In Strax Rejuvenation And Aesthetics Institute, Inc. (SC10-57), the Florida Supreme Court "quashed the decision in Strax Rejuvenation And Aesthetics Institute, Inc. v. Shield, 24 So. 3d 666 (Fla. 4th DCA 2009), and approveed the decision in Weintraub v. Alter, 482 So. 2d 454 (Fla. 3d DCA 1986)."  This issue, and Strax, was previously discussed on this blog at the following links:  Clerk's Date Stamp Is Dispositive Of Filing Date Regardless Of Contrary Evidence and Does The Stamp On The Notice Of Appeal Control Appellate Jurisdiction?
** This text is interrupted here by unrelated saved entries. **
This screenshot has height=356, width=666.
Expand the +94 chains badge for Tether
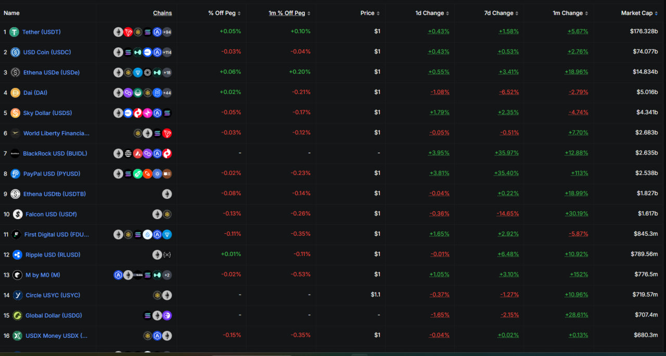click(x=167, y=32)
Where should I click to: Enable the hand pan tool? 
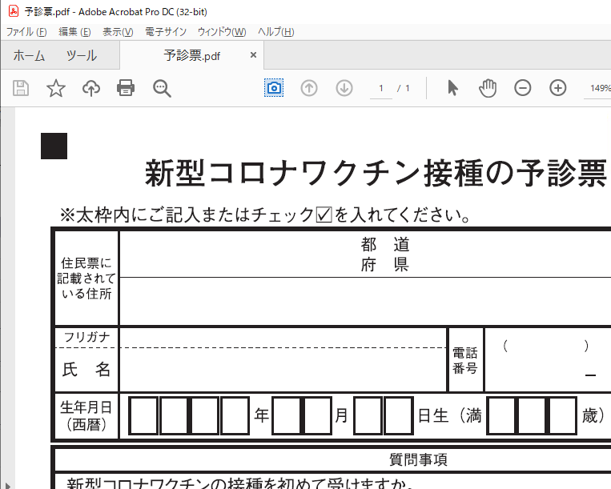pyautogui.click(x=488, y=88)
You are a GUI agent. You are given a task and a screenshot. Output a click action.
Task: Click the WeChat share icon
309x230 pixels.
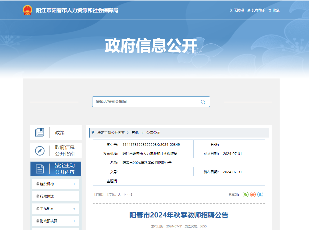tap(245, 195)
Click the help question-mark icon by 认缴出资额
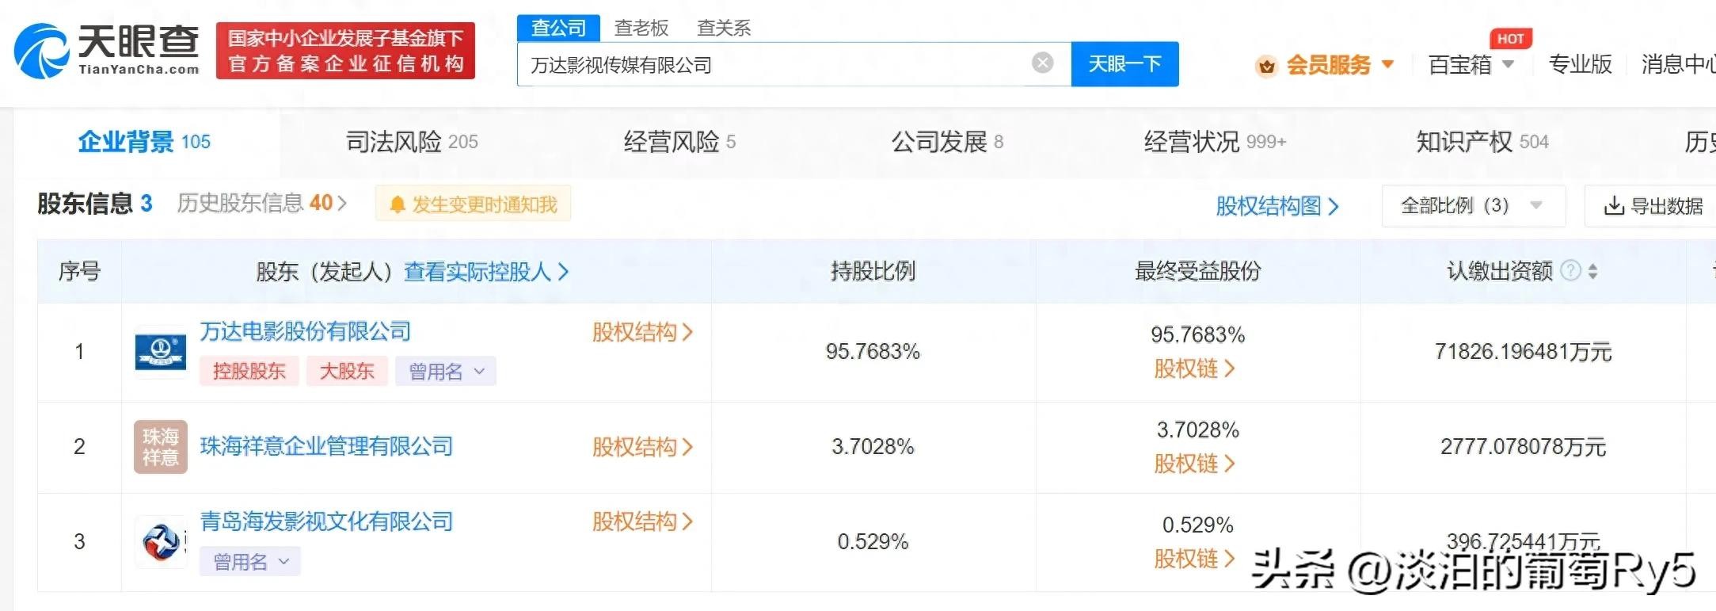This screenshot has height=611, width=1716. (x=1570, y=271)
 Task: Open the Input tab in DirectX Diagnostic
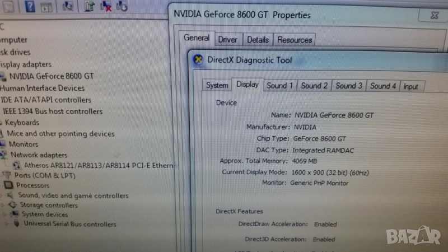[x=410, y=86]
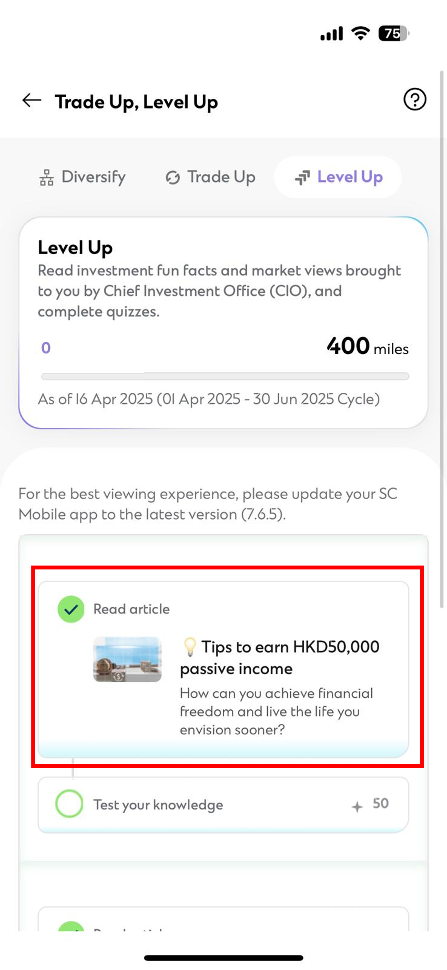Tap the miles progress bar

[225, 376]
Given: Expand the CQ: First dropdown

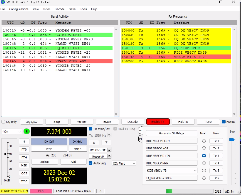Looking at the screenshot, I should 124,163.
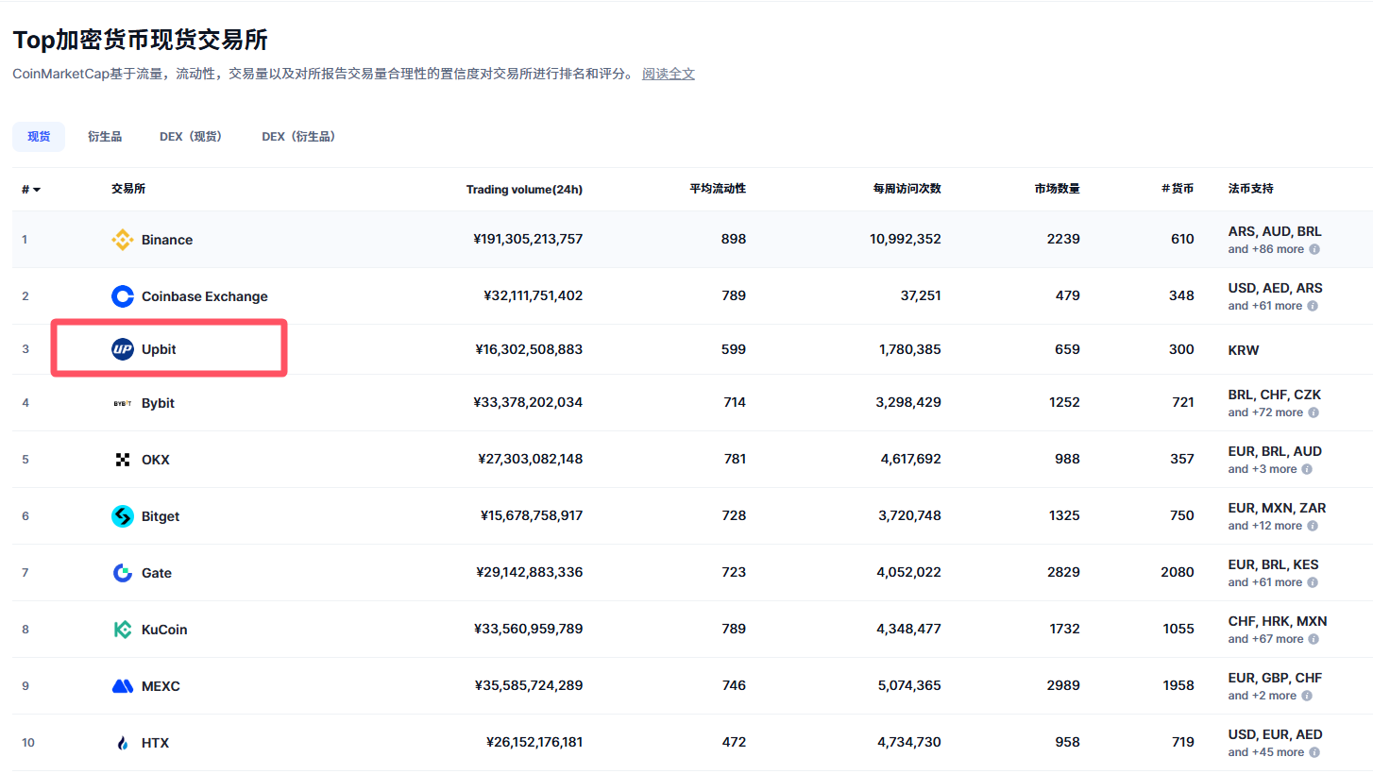Viewport: 1373px width, 774px height.
Task: Sort by 平均流动性 column header
Action: (717, 189)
The facts were described as follows:
Strax filed its notice of nonfinal appeal from the trial court's order denying a motion to dismiss and to compel arbitration. Because the clerk‟s time stamp indicated that the notice of appeal was filed August 21, 2009, which was one day late, the Fourth District issued an order to Strax to show cause why the appeal should not be dismissed. Strax responded to the show cause order and filed two affidavits, one from Strax's counsel and one from the owner of the courier service that delivered the notice to the courthouse for filing with the clerk of the circuit court. In the affidavit, Strax's counsel attests that on August 18, 2009, she placed the notice of appeal in her firm's “Broward County” filing box to be picked up by a courier service and filed in the Broward County courthouse on August 19, 2009. The owner of the courier service states in his affidavit that he picked up the notice of appeal from the law firm on August 19, 2009, and delivered it to the Broward County Clerk of Courts on that same day.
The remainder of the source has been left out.